-- Opening Marker --

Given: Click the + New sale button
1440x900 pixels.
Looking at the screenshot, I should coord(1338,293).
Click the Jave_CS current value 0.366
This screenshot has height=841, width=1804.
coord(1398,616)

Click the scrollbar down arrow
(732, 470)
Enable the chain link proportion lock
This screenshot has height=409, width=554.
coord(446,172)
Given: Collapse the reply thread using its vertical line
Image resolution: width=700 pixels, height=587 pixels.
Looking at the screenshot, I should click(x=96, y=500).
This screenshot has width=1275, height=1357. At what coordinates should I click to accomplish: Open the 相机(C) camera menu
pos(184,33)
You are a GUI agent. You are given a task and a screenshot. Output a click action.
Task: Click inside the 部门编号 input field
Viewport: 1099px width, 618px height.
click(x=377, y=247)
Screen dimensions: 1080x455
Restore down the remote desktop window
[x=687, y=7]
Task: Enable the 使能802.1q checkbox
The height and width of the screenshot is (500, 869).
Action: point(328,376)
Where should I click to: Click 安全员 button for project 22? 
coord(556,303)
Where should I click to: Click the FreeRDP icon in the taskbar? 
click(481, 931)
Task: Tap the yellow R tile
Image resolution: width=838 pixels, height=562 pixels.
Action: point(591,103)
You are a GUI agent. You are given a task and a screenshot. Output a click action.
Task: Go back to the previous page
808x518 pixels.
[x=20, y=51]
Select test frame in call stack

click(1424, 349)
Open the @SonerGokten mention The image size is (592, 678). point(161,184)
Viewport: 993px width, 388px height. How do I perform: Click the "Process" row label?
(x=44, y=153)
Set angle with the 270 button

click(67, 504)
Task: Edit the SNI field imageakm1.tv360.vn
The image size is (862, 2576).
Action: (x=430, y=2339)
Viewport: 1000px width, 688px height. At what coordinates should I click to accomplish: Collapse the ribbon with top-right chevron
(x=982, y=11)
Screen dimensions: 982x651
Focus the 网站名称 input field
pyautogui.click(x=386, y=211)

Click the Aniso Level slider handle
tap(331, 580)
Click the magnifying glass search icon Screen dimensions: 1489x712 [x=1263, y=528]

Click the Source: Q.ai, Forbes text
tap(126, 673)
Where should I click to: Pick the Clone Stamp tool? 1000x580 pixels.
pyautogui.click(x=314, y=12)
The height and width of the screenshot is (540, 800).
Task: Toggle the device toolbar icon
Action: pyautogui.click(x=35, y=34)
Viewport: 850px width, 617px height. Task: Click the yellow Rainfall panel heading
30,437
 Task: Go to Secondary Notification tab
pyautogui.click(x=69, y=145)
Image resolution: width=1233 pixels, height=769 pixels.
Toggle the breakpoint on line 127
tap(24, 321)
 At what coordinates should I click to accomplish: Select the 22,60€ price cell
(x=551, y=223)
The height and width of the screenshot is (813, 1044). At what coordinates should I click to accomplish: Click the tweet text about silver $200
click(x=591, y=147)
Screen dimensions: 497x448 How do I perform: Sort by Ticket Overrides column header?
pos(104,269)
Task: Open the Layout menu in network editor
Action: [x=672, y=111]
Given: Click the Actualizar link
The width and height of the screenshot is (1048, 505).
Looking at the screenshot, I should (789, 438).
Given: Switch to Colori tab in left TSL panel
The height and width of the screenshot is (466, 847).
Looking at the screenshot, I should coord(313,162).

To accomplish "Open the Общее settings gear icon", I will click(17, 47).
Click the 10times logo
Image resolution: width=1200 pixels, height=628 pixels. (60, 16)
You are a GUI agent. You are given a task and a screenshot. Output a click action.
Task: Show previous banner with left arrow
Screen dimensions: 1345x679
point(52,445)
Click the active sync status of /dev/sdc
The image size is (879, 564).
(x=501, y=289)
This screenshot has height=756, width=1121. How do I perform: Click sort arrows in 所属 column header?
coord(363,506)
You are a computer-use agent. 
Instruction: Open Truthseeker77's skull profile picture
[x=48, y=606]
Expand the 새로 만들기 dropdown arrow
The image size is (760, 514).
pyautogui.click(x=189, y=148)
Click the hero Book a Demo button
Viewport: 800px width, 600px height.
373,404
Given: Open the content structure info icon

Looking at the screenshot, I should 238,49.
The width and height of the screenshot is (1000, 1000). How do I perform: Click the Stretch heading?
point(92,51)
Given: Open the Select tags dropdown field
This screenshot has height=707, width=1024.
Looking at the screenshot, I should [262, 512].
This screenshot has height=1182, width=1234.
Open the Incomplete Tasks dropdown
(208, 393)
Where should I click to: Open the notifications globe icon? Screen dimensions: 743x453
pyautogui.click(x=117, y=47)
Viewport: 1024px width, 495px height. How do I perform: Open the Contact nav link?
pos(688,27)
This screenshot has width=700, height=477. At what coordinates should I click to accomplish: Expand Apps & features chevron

-- Closing Marker --

** WORK REQUIRED **
Tell how many lines of the data contain "previous". Nothing but the number belongs in the reply.

** SOLUTION TO THIS TASK **
2